Don't Walk Away

Here's a highly-belated movie review. Friday night, I watched the 1980 movie Xanadu for the first time.  I had seen excerpts from it when it first came out.  I'd seen and really enjoyed the 2007 Broadway show based on it.  For some reason, I even had a DVD of the film…but I'd never watched it, start to finish.  A friend of mine was here and we decided we would.

I think I can explain why I'd never watched it before.  When it was in production, you could barely escape the advance publicity.  It hadn't even finished shooting and already — its publicists wanted us to believe — the world had embraced it as the greatest movie musical ever…a unique blending of Classic Tradition and Today.  "Today" in this case was the era of Roller Disco and other concurrent fads you could sense becoming passé as you heard about them for the first time.

When it finally came out, I felt like I was being ordered to go see it.  Sometimes, we don't do something just because we resent someone telling us to do it.

Plus, with that kind of pre-hype, you'd better be damned awesome and most folks I knew said that Xanadu wasn't.  But then again, it also wasn't harmful or evil or without hummable, fun moments.  It was just a silly movie about nothing of consequence treated as a story of great significance…and 1980 was the time of Apocalypse Now and Norma Rae and Breaking Away and Kramer Vs. Kramer and a lot of "issue" films that made the "non-issue" ones seem even more trivial.

I think I felt sorry for Xanadu. People were dumping on it like the filmmakers had committed mass genocide by not talking about an important issue…like mass genocide. I know I often cringe at the "pile-on" damnation of certain creative works. I felt that way about the recent movie of Cats.  This was Cats, people.  What were you expecting?
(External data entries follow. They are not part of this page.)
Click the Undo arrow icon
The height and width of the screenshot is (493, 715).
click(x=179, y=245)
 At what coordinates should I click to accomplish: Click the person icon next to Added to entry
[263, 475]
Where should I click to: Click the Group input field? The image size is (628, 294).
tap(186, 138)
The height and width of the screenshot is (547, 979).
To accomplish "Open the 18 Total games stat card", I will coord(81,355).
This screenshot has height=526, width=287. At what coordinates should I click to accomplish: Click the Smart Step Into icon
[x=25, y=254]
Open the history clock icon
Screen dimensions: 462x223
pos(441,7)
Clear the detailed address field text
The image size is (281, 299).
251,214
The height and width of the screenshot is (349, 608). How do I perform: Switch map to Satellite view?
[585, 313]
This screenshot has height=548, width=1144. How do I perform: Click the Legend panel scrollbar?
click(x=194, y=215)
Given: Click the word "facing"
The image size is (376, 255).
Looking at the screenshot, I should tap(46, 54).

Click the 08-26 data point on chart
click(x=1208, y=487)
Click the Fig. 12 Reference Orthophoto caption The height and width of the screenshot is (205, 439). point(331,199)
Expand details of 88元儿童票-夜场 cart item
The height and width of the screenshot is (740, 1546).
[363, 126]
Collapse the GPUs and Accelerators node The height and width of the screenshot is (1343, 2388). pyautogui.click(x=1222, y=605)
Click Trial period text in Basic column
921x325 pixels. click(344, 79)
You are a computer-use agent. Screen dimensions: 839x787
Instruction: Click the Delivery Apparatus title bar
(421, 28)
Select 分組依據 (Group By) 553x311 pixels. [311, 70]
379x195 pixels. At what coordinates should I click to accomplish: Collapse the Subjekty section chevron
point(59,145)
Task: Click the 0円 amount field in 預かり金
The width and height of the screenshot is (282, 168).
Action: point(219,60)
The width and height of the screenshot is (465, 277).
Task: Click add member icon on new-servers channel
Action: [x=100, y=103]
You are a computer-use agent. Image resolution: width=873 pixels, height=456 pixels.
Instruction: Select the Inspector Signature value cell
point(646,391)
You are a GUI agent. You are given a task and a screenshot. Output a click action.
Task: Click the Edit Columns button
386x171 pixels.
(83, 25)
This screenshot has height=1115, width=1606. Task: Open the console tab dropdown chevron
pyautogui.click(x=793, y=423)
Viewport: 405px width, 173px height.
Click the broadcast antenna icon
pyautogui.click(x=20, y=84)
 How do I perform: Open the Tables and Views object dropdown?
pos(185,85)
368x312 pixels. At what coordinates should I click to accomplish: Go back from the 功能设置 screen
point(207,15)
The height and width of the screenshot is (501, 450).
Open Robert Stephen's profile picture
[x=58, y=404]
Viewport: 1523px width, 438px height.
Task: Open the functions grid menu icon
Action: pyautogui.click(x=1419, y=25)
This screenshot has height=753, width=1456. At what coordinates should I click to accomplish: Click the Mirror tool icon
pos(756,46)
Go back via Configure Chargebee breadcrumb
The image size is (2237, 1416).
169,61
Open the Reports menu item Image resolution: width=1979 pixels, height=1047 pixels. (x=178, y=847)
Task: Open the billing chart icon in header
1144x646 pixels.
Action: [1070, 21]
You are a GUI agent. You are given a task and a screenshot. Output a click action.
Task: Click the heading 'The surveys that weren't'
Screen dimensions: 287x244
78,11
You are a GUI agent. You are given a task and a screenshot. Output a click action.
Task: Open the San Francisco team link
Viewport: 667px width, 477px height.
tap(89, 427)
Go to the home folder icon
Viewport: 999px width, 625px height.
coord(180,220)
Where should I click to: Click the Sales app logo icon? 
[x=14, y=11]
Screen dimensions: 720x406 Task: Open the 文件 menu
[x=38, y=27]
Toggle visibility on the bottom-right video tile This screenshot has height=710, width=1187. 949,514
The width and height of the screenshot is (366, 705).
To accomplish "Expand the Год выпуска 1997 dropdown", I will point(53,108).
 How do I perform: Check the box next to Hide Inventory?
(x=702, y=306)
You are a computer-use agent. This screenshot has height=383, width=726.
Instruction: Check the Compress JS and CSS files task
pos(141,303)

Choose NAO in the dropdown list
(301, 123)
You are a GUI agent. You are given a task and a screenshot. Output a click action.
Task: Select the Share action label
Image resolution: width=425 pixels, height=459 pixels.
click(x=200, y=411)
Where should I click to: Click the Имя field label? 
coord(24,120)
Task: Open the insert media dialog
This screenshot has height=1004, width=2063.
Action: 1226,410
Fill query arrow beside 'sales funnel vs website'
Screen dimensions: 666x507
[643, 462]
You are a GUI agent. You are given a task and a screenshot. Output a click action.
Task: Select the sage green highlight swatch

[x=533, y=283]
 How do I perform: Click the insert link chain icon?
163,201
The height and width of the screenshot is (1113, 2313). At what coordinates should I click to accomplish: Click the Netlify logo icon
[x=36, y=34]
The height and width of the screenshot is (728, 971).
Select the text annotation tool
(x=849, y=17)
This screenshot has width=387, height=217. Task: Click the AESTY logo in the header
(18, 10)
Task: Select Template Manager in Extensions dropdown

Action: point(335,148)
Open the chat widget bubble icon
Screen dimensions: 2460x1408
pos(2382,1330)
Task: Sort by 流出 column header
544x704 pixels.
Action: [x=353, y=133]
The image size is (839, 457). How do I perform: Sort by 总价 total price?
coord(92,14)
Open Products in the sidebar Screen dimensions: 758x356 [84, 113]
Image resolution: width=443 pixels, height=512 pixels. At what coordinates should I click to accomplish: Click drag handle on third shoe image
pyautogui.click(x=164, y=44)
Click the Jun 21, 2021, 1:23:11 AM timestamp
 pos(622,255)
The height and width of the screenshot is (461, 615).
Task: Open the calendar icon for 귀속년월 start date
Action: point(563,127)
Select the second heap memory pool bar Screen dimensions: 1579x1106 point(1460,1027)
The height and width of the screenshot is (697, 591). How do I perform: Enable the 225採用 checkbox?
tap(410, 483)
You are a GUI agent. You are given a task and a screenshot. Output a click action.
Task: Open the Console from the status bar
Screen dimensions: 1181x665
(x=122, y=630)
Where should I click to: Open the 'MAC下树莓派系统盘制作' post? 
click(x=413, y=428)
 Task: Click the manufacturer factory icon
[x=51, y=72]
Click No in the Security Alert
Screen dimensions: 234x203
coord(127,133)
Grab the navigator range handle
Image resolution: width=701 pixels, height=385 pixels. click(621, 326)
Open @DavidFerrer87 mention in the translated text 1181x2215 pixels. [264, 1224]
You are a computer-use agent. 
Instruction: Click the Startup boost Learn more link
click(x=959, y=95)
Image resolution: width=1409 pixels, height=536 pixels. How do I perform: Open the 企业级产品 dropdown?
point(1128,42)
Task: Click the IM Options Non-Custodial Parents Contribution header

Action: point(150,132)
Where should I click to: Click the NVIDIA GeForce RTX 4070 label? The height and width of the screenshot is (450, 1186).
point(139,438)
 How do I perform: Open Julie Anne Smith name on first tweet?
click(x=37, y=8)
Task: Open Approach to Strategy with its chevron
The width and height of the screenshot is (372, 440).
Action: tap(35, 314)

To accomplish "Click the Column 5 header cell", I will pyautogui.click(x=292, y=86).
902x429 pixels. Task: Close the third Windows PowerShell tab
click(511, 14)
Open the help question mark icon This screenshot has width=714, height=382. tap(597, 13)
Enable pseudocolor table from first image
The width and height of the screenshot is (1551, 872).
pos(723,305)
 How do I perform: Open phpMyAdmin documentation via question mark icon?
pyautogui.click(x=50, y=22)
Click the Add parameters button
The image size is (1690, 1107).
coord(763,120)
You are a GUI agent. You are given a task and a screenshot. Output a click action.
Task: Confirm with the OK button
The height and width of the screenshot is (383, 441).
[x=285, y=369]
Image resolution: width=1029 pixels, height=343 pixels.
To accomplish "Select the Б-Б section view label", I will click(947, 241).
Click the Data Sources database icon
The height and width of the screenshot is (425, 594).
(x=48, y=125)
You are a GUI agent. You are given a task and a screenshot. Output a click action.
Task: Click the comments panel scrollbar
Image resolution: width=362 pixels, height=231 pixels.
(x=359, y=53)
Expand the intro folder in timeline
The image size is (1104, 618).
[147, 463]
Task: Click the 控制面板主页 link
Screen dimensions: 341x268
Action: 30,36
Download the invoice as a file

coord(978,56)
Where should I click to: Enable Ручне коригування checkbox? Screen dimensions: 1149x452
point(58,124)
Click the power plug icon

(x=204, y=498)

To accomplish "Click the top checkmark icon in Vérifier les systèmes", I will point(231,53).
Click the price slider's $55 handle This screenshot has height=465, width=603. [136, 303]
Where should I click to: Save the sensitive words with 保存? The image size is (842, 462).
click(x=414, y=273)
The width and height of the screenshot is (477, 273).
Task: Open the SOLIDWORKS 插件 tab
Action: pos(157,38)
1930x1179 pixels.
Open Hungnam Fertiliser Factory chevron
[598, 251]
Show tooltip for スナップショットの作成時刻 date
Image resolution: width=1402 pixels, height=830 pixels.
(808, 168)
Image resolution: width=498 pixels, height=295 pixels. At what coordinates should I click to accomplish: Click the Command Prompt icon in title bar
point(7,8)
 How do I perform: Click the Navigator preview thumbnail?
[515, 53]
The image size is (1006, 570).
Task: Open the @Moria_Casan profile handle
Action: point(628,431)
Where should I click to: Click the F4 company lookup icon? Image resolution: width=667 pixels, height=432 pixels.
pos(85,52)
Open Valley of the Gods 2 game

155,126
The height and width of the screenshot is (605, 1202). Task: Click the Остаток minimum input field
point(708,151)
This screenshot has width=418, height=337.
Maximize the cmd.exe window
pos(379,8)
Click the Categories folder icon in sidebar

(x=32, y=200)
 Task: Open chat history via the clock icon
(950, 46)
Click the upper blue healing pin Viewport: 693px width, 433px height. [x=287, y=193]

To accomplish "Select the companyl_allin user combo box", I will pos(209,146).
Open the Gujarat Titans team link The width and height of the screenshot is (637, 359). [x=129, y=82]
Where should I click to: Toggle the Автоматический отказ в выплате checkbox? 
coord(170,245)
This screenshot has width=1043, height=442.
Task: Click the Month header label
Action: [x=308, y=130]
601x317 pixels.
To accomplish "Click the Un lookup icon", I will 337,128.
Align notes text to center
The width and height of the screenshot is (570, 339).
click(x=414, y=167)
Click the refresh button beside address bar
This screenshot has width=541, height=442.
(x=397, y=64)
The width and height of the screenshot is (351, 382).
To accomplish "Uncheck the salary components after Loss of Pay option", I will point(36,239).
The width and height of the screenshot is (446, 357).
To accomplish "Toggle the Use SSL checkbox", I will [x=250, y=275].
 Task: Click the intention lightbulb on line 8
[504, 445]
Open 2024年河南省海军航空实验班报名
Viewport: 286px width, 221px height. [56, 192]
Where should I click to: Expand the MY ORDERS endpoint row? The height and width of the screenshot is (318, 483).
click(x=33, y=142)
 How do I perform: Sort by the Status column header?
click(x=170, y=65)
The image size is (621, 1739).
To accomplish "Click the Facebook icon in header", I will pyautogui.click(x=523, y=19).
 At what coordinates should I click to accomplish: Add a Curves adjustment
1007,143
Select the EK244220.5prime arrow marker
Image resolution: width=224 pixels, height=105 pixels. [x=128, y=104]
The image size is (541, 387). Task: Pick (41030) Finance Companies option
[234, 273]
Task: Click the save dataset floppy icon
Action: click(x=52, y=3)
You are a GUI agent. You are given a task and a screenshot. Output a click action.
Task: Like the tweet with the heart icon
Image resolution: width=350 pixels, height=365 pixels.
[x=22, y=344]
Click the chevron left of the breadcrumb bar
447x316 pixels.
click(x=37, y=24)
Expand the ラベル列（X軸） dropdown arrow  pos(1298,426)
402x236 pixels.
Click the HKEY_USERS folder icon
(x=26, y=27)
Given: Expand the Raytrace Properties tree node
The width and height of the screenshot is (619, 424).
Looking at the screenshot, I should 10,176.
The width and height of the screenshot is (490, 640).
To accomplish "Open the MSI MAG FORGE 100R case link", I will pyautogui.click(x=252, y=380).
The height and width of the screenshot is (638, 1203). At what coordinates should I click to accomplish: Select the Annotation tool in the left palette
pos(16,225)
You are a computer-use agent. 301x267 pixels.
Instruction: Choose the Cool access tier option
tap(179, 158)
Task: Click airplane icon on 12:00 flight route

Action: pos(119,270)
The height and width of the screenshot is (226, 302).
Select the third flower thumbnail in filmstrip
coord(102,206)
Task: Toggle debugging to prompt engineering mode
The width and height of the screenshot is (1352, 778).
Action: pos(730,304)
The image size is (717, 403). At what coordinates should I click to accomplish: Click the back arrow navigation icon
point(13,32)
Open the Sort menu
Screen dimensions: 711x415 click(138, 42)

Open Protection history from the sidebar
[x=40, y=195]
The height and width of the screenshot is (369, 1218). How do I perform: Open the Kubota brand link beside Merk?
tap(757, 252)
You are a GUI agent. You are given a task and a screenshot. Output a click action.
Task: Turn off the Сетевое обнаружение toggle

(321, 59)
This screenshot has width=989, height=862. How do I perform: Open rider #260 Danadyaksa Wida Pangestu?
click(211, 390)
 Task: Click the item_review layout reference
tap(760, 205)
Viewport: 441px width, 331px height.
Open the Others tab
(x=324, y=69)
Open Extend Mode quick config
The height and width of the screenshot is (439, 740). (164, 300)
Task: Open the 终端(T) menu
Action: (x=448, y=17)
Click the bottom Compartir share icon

I had a friend — and I haven't seen or talked to her in four decades — who played one of the muses in the film of Xanadu. We were dining one evening in a steak place and couldn't help but hear a too-loud party at the next table. Abetted by alcohol, they were whooping it up about how horrible Xanadu was and the air was thick with schadenfreude.

Not liking a movie is one thing. I've not liked plenty in my days. But this was raw, childish glee that the people who made it were or deserved to be in pain. One guy was taking it personally that "shit like that" gets funded, whereas all the genius movies he obviously could create — every one of them, a surefire Best Picture honoree — do not get made.

I asked my date if she'd like me to call over a waiter to see if we could be reseated farther from the Xanadu-bashing table. She said no, it didn't bother her. But you could tell it did…a lot.  If the movie was lousy — and not having seen it, I didn't know if it was or wasn't — it wasn't because of what she'd done. She was proud of what she'd done.

She did tell me about a dancer she knew who auditioned for Xanadu and somehow not gotten hired. Given how many it had employed, that was embarrassing. When the reviews of the film came out, that dancer had not been able to resist calling with some faux sympathy: "Oh, I'm so sorry your movie is a flop!"

I'm not defending bad movies here; just suggesting that often, as per Gilbert & Sullivan, the punishment does not fit the crime. And I long ago got tired of people trying to prove what great, refined taste they have be declaring that almost everything is beneath them. Just let it go. It's just, at worst, a bad movie. You've seen them before, you'll see them again.

And that's kind of how I felt about the film of Xanadu: A couple of great songs. Olivia was adorable. Much of the dancing was great…and it was nice to have a relic of that period and to see Gene Kelly still being Gene Kelly at the age of 68. I didn't hate it but I wasn't furious it got made. I just can't get that incensed over something that inconsequential.